RAW DATA:
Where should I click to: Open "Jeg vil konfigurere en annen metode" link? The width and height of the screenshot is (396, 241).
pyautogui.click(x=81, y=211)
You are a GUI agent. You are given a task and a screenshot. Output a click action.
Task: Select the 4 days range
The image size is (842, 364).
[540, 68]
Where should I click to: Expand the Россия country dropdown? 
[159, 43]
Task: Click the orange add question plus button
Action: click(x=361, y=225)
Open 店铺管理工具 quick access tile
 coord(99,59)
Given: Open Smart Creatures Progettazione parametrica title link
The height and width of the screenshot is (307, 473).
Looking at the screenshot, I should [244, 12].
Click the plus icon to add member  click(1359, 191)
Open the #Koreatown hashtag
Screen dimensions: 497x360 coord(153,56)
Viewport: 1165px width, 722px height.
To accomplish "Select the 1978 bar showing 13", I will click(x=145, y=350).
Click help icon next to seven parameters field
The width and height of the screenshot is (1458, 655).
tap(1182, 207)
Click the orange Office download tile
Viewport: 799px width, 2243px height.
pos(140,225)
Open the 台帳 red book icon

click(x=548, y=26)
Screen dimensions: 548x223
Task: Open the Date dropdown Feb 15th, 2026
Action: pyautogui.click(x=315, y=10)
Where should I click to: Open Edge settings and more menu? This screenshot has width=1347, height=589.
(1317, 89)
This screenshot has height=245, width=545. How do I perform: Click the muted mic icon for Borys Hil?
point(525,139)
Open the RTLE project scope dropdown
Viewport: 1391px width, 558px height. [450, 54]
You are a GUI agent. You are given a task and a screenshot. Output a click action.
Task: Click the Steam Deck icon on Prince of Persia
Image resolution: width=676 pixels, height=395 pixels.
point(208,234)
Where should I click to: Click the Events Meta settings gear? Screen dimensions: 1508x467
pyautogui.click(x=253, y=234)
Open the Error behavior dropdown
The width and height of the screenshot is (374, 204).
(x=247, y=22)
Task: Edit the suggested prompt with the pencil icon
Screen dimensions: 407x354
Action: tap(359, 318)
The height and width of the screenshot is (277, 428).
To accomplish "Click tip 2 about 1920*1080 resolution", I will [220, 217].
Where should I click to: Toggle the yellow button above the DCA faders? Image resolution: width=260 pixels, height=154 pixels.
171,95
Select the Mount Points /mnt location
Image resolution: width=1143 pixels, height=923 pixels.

PROBLEM STATEMENT: Copy every line of the records above verbatim, changing nothing.

EXPECTED ANSWER:
Where should I click to: Open "Jeg vil konfigurere en annen metode" link? The width and height of the screenshot is (396, 241).
pyautogui.click(x=81, y=211)
You are a GUI agent. You are given a task and a screenshot. Output a click action.
Task: Select the 4 days range
The image size is (842, 364).
[540, 68]
Where should I click to: Expand the Россия country dropdown? 
[159, 43]
Task: Click the orange add question plus button
Action: click(x=361, y=225)
Open 店铺管理工具 quick access tile
 coord(99,59)
Given: Open Smart Creatures Progettazione parametrica title link
The height and width of the screenshot is (307, 473).
Looking at the screenshot, I should [244, 12].
Click the plus icon to add member  click(1359, 191)
Open the #Koreatown hashtag
Screen dimensions: 497x360 coord(153,56)
Viewport: 1165px width, 722px height.
To accomplish "Select the 1978 bar showing 13", I will click(x=145, y=350).
Click help icon next to seven parameters field
The width and height of the screenshot is (1458, 655).
tap(1182, 207)
Click the orange Office download tile
Viewport: 799px width, 2243px height.
pos(140,225)
Open the 台帳 red book icon

click(x=548, y=26)
Screen dimensions: 548x223
Task: Open the Date dropdown Feb 15th, 2026
Action: pyautogui.click(x=315, y=10)
Where should I click to: Open Edge settings and more menu? This screenshot has width=1347, height=589.
(1317, 89)
This screenshot has height=245, width=545. How do I perform: Click the muted mic icon for Borys Hil?
point(525,139)
Open the RTLE project scope dropdown
Viewport: 1391px width, 558px height. [450, 54]
You are a GUI agent. You are given a task and a screenshot. Output a click action.
Task: Click the Steam Deck icon on Prince of Persia
Image resolution: width=676 pixels, height=395 pixels.
point(208,234)
Where should I click to: Click the Events Meta settings gear? Screen dimensions: 1508x467
pyautogui.click(x=253, y=234)
Open the Error behavior dropdown
The width and height of the screenshot is (374, 204).
(x=247, y=22)
Task: Edit the suggested prompt with the pencil icon
Screen dimensions: 407x354
Action: tap(359, 318)
The height and width of the screenshot is (277, 428).
To accomplish "Click tip 2 about 1920*1080 resolution", I will [220, 217].
Where should I click to: Toggle the yellow button above the DCA faders? Image resolution: width=260 pixels, height=154 pixels.
171,95
Select the Mount Points /mnt location
Image resolution: width=1143 pixels, height=923 pixels.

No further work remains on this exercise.